Fans pack Quigley's Irish Pub in Naperville for the U.S.-Germany World Cup match. |  David Sharos~For Sun-Times
Fans pack Quigley's Irish Pub in Naperville for the U.S.-Germany World Cup match. | David Sharos~For Sun-Times

It has to happen and it will happen. It’s inevitable. Association football, what we call soccer, will eventually replace American football in our high schools. The reason it will do so is compelling. Therefore, why not begin the process now, and why not begin it here?

Before you send Ann Coulter out to bite me for suggesting that our kids play a game she believes is socialist, because “individual achievement is diluted,” effeminate, because it’s a game girls can play, and foreign, because American exceptionalism demands that we reject anything international, I should tell you that I am a big Bears fan.

Walter Payton is my favorite player of all time, and one of my fondest memories is sitting in the end zone watching him throw a touchdown to Jim McMahon. Although it’s going to have to undergo significant changes, I’m glad professional football will be around a long time.

But this year’s World Cup is proving that soccer’s popularity has turned the corner among Americans. Our win over Ghana, tie with Portugal, and loss to Germany got us into the Round of 16, where we narrowly lost to Belgium. That game, however, rated a Nielsen 9.6 and made goalkeeper / “secretary of defense” Tim Howard a hero. Including ESPN live streaming, the World Cup is being watched by more Americans than watched the Olympics or NBA playoffs.

Soccer’s popularity is generational. The younger you are the more you like that you don’t have to be 6’5” and 350 lbs to play it, the more you enjoy the diversity of languages and nationalities, and the more you think that American exceptionalism should mean winning international contests. Anyone who thinks that the game is effeminate and that individual achievement doesn’t count should watch today’s 3 p.m. semifinal match on a high definition TV.

But soccer’s popularity is not the reason it will replace football in high school. Traumatic brain injury is. Because helmets do not prevent the brain from sloshing around inside the skull, many neurologists now believe that sub-concessive hits add up, causing subtle brain injury. They’re finding that the volume of a vital brain area responsible for memory and spatial navigation is reduced in young, healthy players who were unaware they had been hurt.

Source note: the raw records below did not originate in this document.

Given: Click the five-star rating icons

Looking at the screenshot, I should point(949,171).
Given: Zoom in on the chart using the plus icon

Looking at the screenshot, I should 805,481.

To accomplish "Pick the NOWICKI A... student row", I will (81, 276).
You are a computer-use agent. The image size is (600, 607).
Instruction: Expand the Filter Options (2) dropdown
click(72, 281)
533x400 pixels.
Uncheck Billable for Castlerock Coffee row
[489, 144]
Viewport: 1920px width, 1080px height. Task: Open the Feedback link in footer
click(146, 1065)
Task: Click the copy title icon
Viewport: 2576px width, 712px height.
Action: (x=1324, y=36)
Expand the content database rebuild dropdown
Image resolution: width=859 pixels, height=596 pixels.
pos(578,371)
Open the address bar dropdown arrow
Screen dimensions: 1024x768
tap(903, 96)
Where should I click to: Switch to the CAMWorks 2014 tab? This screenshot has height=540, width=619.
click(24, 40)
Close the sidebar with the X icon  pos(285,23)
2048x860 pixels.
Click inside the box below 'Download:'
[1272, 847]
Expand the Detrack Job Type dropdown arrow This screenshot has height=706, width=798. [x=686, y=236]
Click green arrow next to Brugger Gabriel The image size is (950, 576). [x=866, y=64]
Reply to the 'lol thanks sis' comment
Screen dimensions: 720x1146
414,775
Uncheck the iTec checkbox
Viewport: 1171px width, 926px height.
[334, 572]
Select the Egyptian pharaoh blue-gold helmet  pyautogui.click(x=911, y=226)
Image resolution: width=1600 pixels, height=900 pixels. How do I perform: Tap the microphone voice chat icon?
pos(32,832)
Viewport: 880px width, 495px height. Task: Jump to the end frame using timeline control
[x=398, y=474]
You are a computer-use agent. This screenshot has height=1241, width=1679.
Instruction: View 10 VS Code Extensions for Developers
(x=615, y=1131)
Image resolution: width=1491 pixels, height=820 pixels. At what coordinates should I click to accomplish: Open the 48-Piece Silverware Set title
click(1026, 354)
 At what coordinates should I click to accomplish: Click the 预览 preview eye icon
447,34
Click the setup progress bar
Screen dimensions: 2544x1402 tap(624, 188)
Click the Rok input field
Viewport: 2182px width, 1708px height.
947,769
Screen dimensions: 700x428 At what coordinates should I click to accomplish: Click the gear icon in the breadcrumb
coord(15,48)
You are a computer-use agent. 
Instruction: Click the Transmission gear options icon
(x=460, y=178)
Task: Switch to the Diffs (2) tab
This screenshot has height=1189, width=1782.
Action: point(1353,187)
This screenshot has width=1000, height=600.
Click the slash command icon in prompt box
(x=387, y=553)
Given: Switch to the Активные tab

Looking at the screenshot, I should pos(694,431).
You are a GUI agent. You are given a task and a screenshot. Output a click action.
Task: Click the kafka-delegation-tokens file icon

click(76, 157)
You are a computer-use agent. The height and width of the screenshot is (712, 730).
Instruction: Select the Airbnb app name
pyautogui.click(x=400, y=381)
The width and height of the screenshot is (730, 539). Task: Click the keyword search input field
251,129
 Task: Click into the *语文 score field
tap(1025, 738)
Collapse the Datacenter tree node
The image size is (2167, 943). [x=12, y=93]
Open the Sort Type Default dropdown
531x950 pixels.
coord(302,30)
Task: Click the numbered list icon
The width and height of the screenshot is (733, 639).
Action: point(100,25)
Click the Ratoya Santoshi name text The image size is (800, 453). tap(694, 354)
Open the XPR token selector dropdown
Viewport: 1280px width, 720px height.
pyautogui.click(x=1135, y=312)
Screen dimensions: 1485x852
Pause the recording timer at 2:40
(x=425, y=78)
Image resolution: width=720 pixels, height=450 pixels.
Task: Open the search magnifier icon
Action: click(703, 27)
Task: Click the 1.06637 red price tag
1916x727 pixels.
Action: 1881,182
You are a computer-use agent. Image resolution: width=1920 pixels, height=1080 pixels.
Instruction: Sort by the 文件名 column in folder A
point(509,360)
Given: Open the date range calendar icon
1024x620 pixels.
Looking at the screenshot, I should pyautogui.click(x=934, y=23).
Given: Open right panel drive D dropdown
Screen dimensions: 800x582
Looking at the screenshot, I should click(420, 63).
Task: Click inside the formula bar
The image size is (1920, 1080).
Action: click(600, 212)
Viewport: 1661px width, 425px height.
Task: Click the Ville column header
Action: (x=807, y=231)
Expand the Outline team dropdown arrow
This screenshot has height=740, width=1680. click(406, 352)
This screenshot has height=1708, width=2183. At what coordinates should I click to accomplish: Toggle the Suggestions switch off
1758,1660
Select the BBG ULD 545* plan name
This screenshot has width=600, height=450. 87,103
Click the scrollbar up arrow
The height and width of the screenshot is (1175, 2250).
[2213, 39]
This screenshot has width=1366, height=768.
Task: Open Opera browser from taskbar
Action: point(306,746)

Adolescent brains are still forming, and it takes perhaps four times longer to repair damage to them. Actual concussions raise the probability of later dementia exponentially. Coaches everywhere are limiting full contact drills in practice and during the pre-season and new helmets and sensors are being designed, but there’s no evidence that such things eliminate the subtle but measurable changes to memory and personality caused by sub-concussive hits.

Tragically, we’re just now realizing how much full blown chronic traumatic brain disease, or encephalopathy, football has already caused. CTE, as it’s known, was responsible for the suicides of Dave Duerson and Junior Seau, whose photographic memory faded away, and already seems to be affecting players like Tony Dorsett, Leonard Marshall, Brett Favre, and Jim McMahon.

The brains of young players can still show signs of injury six months after as few as a dozen hard hits. How many parents will continue to allow their kids to risk their intellectual futures that school is supposed to be building, not destroying?

There’s no evidence that soccer causes any such damage. Major League Soccer teams, like the Chicago Fire, have the fastest growing fan base in the country, and the game fits the changing demographics of America and this area. Anyway, things won’t really change. The clothes will be as flashy, the crowd will be as noisy, and the lights will be just as bright on Friday night.